The bug in question manifested itself as an accuracy of 99%/100%, which is extremely unlikely given the nature of the task I'm asking it to predict. After some extensive debugging (including implementing a custom loss function that wrapped several different other loss functions, though not all at the same time), I found that the default value for the threshold was 1.5 (metres) instead of what it should have been - 0.1 (again, metres).

After fixing this, the accuracy lowered to 83% - the proportion of pixels in the input that were not water.

The model in question predicts water depth in 2D, taking in rainfall radar data (also in 2D) as an input. It uses ConvNeXt as an encoder, and an inverted ConvNeXt as the decoder. For the truly curious, the structure of this model as of the end of this section of the post can be found in the summary.txt file here.

Although I'd fixed the bug, I still had a long way to go. An accuracy of 83% is, in my case, no better than random guessing..... unfortunately completely ignoring the minority class.

In an attempt to get it to stop ignoring the minority class, I tried (in no particular order):

Unfortunately, none of these things fixed the underlying issue of the model not learning anything.

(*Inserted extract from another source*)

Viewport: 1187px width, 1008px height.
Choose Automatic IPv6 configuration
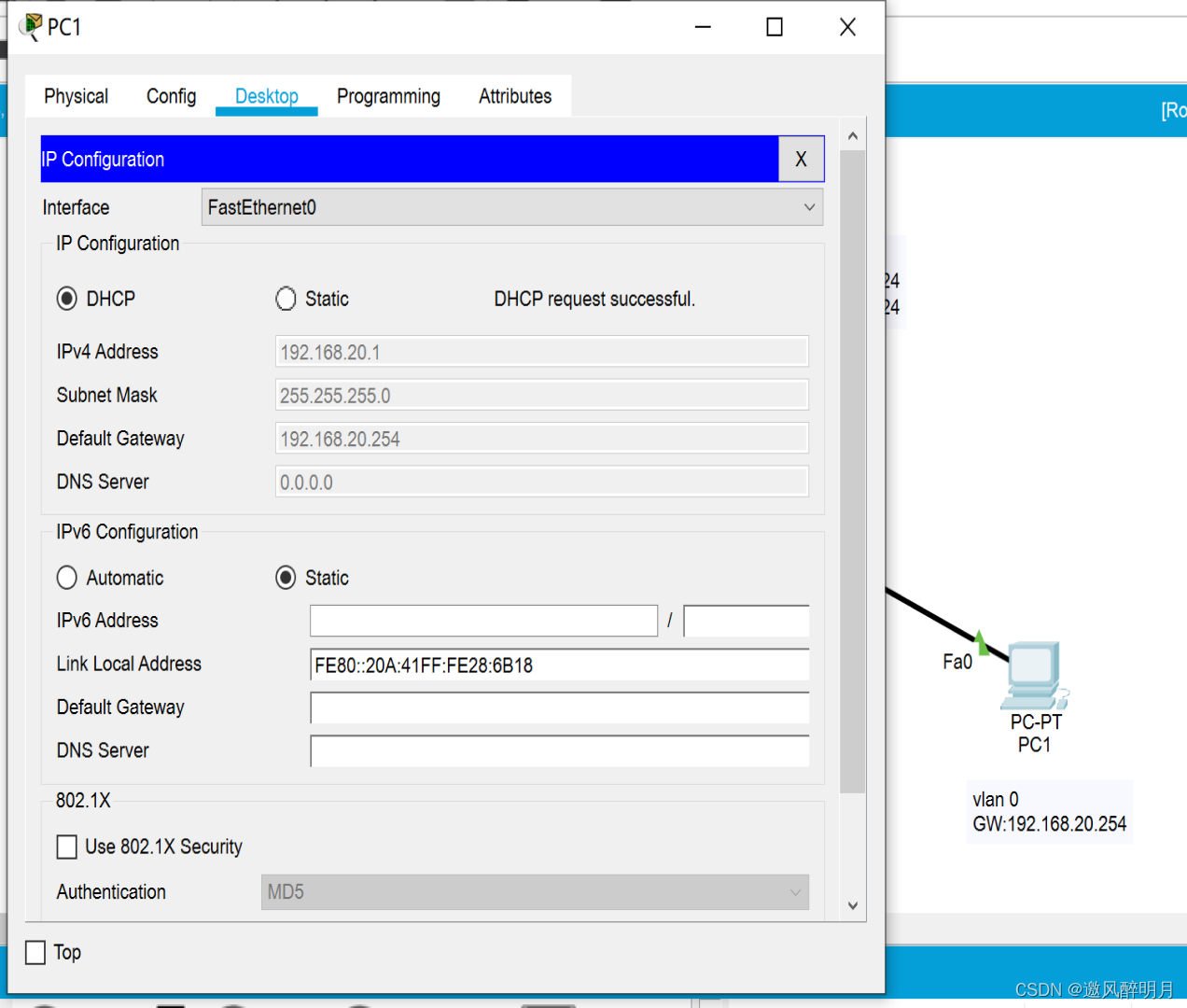(67, 578)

Dice loss was an interesting case - I have some Cool Graphs to show on this:

Here, I compare removing the activation function (GeLU) from the last few layers (ref) with not removing the activation function from the last few layers. Clearly, removing it helps significantly, as the loss actually has a tendency to go in a downward direction instead of rocketing sky high.

This shows the accuracy and validation accuracy for the model without the activation function the last few layers. Unfortunately, the Dice loss function has some way to go before it can compete with cross-entropy. I speculate that while dice is cool, it isn't as useful on it's own in this scenario.

It would be cool to compare having no activation function in the last few layers and using cross-entropy loss to my previous attempts, but I'm unsure if I'll have time to noodle around with that.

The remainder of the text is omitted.